Bernstein von Mises Theorems for Gaussian Regression with increasing number of regressors

TL;DR

This paper establishes Bernstein-von Mises theorems for Gaussian regression models with an increasing number of regressors, demonstrating asymptotic normality and adaptivity for Bayesian estimators in high-dimensional settings.

Contribution

It extends Bernstein-von Mises theorems to nonparametric and semiparametric Gaussian regression models with growing regressors, including applications to Sobolev and Hölder classes.

Findings

Asymptotic normality of the posterior in high-dimensional Gaussian regression.

Minimax convergence rates achieved for functionals in Sobolev and Hölder classes.

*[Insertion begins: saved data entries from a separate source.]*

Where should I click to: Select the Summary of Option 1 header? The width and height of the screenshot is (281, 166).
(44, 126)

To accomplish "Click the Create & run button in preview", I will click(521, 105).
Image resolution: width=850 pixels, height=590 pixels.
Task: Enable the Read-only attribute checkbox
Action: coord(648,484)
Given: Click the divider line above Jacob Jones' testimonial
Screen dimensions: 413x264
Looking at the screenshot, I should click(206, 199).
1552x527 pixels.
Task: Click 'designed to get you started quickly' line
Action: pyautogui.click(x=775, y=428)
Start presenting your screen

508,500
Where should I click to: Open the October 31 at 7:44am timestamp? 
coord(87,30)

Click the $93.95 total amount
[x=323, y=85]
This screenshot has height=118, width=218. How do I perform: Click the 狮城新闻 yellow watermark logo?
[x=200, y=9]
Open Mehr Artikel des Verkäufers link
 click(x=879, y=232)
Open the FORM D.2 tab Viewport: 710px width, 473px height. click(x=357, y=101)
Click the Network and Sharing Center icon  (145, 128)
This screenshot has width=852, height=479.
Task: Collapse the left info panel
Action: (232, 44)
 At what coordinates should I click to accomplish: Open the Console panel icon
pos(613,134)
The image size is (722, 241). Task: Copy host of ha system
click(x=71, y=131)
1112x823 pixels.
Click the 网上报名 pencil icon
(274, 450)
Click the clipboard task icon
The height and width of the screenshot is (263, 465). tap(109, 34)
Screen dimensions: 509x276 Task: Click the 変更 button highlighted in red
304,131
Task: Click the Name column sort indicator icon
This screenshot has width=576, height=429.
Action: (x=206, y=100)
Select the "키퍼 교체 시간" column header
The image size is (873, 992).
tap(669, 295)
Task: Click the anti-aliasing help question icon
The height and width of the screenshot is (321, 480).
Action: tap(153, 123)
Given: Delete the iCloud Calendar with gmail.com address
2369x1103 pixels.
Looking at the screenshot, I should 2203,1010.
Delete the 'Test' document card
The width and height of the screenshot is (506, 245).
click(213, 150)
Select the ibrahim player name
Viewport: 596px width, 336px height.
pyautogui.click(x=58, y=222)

Bayesian estimators exhibit adaptivity in the considered models.

Abstract

This paper brings a contribution to the Bayesian theory of nonparametric and semiparametric estimation. We are interested in the asymptotic normality of the posterior distribution in Gaussian linear regression models when the number of regressors increases with the sample size. Two kinds of Bernstein-von Mises Theorems are obtained in this framework: nonparametric theorems for the parameter itself, and semiparametric theorems for functionals of the parameter. We apply them to the Gaussian sequence model and to the regression of functions in Sobolev and $C^{\alpha}$ classes, in which we get the minimax convergence rates. Adaptivity is reached for the Bayesian estimators of functionals in our applications.